● **Problem description**: Could you reproduce every record below exactly as it stands?

● **Records for this task**:

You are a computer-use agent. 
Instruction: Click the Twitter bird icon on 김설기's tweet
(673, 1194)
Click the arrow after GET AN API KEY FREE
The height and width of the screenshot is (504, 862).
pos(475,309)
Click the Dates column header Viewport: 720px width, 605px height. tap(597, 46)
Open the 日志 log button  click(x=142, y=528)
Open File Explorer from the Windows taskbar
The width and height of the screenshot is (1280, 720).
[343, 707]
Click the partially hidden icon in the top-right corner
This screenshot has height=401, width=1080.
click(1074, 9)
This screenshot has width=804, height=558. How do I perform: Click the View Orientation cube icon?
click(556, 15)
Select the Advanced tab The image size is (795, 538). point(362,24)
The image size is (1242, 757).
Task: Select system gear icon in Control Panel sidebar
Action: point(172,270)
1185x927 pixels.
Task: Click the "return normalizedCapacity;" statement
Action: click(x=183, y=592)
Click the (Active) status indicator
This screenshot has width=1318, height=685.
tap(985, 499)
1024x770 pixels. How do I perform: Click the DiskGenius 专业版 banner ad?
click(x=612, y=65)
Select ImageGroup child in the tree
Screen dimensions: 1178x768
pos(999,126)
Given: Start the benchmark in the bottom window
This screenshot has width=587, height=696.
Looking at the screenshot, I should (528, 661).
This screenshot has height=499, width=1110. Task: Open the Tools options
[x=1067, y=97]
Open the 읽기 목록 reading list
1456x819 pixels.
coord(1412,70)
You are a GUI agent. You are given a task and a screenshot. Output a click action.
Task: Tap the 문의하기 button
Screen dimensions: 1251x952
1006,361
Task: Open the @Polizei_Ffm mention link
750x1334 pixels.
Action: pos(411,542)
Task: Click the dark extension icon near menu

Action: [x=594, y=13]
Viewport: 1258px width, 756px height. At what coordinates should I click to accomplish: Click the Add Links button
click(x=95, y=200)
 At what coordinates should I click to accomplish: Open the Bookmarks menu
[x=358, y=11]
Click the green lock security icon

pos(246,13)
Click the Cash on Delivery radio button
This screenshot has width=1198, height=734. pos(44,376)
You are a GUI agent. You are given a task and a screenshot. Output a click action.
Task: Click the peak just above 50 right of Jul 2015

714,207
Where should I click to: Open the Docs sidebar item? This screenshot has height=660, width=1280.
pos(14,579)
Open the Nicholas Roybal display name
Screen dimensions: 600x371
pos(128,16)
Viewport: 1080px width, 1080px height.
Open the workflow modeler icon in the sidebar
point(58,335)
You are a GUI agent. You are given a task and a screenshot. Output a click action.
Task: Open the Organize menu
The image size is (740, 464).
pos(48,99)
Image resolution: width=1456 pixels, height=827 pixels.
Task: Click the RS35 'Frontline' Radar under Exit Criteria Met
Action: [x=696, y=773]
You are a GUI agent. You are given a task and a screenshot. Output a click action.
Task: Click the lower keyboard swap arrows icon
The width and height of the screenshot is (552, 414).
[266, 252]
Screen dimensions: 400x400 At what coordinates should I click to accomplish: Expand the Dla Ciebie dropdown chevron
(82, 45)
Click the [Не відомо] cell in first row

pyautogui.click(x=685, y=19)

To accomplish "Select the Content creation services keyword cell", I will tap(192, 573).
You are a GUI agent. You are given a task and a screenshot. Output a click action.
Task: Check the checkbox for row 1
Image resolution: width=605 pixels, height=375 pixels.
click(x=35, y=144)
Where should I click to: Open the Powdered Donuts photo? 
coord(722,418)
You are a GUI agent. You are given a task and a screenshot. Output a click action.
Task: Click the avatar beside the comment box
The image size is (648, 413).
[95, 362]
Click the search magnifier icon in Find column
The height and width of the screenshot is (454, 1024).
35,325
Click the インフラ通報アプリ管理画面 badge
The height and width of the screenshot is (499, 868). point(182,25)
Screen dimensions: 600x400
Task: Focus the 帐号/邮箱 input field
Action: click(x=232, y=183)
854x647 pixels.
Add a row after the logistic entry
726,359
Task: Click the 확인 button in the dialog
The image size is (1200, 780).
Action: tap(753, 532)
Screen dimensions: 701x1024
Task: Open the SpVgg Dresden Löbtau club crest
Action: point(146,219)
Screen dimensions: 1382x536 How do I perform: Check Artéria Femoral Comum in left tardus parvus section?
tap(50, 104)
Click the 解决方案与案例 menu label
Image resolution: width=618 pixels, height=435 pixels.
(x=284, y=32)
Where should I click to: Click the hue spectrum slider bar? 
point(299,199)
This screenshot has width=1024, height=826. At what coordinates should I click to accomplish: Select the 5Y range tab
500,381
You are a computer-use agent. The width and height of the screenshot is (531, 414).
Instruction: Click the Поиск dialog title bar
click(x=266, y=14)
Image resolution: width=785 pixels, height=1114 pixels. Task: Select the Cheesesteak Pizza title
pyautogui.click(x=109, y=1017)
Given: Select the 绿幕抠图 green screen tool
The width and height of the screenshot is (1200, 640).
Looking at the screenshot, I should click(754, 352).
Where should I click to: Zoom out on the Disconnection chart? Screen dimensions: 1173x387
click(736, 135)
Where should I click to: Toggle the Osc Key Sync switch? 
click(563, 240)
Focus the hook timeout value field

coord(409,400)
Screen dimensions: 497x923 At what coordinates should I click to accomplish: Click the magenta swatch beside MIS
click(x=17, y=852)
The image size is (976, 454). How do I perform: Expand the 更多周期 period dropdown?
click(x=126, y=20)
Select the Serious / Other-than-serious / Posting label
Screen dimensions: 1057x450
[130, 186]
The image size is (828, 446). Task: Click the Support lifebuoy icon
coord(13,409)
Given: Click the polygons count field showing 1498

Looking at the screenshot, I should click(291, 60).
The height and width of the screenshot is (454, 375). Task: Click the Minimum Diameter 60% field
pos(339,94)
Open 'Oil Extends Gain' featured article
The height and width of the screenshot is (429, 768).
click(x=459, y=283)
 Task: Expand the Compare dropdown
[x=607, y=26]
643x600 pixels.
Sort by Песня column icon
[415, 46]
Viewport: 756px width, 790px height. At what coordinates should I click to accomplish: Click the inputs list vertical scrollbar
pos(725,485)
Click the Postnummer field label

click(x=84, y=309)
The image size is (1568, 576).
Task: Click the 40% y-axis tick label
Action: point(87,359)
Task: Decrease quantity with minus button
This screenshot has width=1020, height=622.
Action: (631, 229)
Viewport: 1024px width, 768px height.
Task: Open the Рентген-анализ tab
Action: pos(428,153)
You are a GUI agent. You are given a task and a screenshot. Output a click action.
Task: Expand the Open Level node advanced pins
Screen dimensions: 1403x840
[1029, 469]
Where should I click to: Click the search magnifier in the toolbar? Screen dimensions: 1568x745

● **Result of the exercise**:
You are a computer-use agent. 
Instruction: Click the Twitter bird icon on 김설기's tweet
(673, 1194)
Click the arrow after GET AN API KEY FREE
The height and width of the screenshot is (504, 862).
pos(475,309)
Click the Dates column header Viewport: 720px width, 605px height. tap(597, 46)
Open the 日志 log button  click(x=142, y=528)
Open File Explorer from the Windows taskbar
The width and height of the screenshot is (1280, 720).
[343, 707]
Click the partially hidden icon in the top-right corner
This screenshot has height=401, width=1080.
click(1074, 9)
This screenshot has width=804, height=558. How do I perform: Click the View Orientation cube icon?
click(556, 15)
Select the Advanced tab The image size is (795, 538). point(362,24)
The image size is (1242, 757).
Task: Select system gear icon in Control Panel sidebar
Action: point(172,270)
1185x927 pixels.
Task: Click the "return normalizedCapacity;" statement
Action: click(x=183, y=592)
Click the (Active) status indicator
This screenshot has width=1318, height=685.
tap(985, 499)
1024x770 pixels. How do I perform: Click the DiskGenius 专业版 banner ad?
click(x=612, y=65)
Select ImageGroup child in the tree
Screen dimensions: 1178x768
pos(999,126)
Given: Start the benchmark in the bottom window
This screenshot has width=587, height=696.
Looking at the screenshot, I should (528, 661).
This screenshot has height=499, width=1110. Task: Open the Tools options
[x=1067, y=97]
Open the 읽기 목록 reading list
1456x819 pixels.
coord(1412,70)
You are a GUI agent. You are given a task and a screenshot. Output a click action.
Task: Tap the 문의하기 button
Screen dimensions: 1251x952
1006,361
Task: Open the @Polizei_Ffm mention link
750x1334 pixels.
Action: pos(411,542)
Task: Click the dark extension icon near menu

Action: [x=594, y=13]
Viewport: 1258px width, 756px height. At what coordinates should I click to accomplish: Click the Add Links button
click(x=95, y=200)
 At what coordinates should I click to accomplish: Open the Bookmarks menu
[x=358, y=11]
Click the green lock security icon

pos(246,13)
Click the Cash on Delivery radio button
This screenshot has width=1198, height=734. pos(44,376)
You are a GUI agent. You are given a task and a screenshot. Output a click action.
Task: Click the peak just above 50 right of Jul 2015

714,207
Where should I click to: Open the Docs sidebar item? This screenshot has height=660, width=1280.
pos(14,579)
Open the Nicholas Roybal display name
Screen dimensions: 600x371
pos(128,16)
Viewport: 1080px width, 1080px height.
Open the workflow modeler icon in the sidebar
point(58,335)
You are a GUI agent. You are given a task and a screenshot. Output a click action.
Task: Open the Organize menu
The image size is (740, 464).
pos(48,99)
Image resolution: width=1456 pixels, height=827 pixels.
Task: Click the RS35 'Frontline' Radar under Exit Criteria Met
Action: [x=696, y=773]
You are a GUI agent. You are given a task and a screenshot. Output a click action.
Task: Click the lower keyboard swap arrows icon
The width and height of the screenshot is (552, 414).
[266, 252]
Screen dimensions: 400x400 At what coordinates should I click to accomplish: Expand the Dla Ciebie dropdown chevron
(82, 45)
Click the [Не відомо] cell in first row

pyautogui.click(x=685, y=19)

To accomplish "Select the Content creation services keyword cell", I will tap(192, 573).
You are a GUI agent. You are given a task and a screenshot. Output a click action.
Task: Check the checkbox for row 1
Image resolution: width=605 pixels, height=375 pixels.
click(x=35, y=144)
Where should I click to: Open the Powdered Donuts photo? 
coord(722,418)
You are a GUI agent. You are given a task and a screenshot. Output a click action.
Task: Click the avatar beside the comment box
The image size is (648, 413).
[95, 362]
Click the search magnifier icon in Find column
The height and width of the screenshot is (454, 1024).
35,325
Click the インフラ通報アプリ管理画面 badge
The height and width of the screenshot is (499, 868). point(182,25)
Screen dimensions: 600x400
Task: Focus the 帐号/邮箱 input field
Action: click(x=232, y=183)
854x647 pixels.
Add a row after the logistic entry
726,359
Task: Click the 확인 button in the dialog
The image size is (1200, 780).
Action: tap(753, 532)
Screen dimensions: 701x1024
Task: Open the SpVgg Dresden Löbtau club crest
Action: point(146,219)
Screen dimensions: 1382x536 How do I perform: Check Artéria Femoral Comum in left tardus parvus section?
tap(50, 104)
Click the 解决方案与案例 menu label
Image resolution: width=618 pixels, height=435 pixels.
(x=284, y=32)
Where should I click to: Click the hue spectrum slider bar? 
point(299,199)
This screenshot has width=1024, height=826. At what coordinates should I click to accomplish: Select the 5Y range tab
500,381
You are a computer-use agent. The width and height of the screenshot is (531, 414).
Instruction: Click the Поиск dialog title bar
click(x=266, y=14)
Image resolution: width=785 pixels, height=1114 pixels. Task: Select the Cheesesteak Pizza title
pyautogui.click(x=109, y=1017)
Given: Select the 绿幕抠图 green screen tool
The width and height of the screenshot is (1200, 640).
Looking at the screenshot, I should click(754, 352).
Where should I click to: Zoom out on the Disconnection chart? Screen dimensions: 1173x387
click(736, 135)
Where should I click to: Toggle the Osc Key Sync switch? 
click(563, 240)
Focus the hook timeout value field

coord(409,400)
Screen dimensions: 497x923 At what coordinates should I click to accomplish: Click the magenta swatch beside MIS
click(x=17, y=852)
The image size is (976, 454). How do I perform: Expand the 更多周期 period dropdown?
click(x=126, y=20)
Select the Serious / Other-than-serious / Posting label
Screen dimensions: 1057x450
[130, 186]
The image size is (828, 446). Task: Click the Support lifebuoy icon
coord(13,409)
Given: Click the polygons count field showing 1498

Looking at the screenshot, I should click(291, 60).
The height and width of the screenshot is (454, 375). Task: Click the Minimum Diameter 60% field
pos(339,94)
Open 'Oil Extends Gain' featured article
The height and width of the screenshot is (429, 768).
click(x=459, y=283)
 Task: Expand the Compare dropdown
[x=607, y=26]
643x600 pixels.
Sort by Песня column icon
[415, 46]
Viewport: 756px width, 790px height. At what coordinates should I click to accomplish: Click the inputs list vertical scrollbar
pos(725,485)
Click the Postnummer field label

click(x=84, y=309)
The image size is (1568, 576).
Task: Click the 40% y-axis tick label
Action: point(87,359)
Task: Decrease quantity with minus button
This screenshot has width=1020, height=622.
Action: (631, 229)
Viewport: 1024px width, 768px height.
Task: Open the Рентген-анализ tab
Action: pos(428,153)
You are a GUI agent. You are given a task and a screenshot. Output a click action.
Task: Expand the Open Level node advanced pins
Screen dimensions: 1403x840
[1029, 469]
Where should I click to: Click the search magnifier in the toolbar? Screen dimensions: 1568x745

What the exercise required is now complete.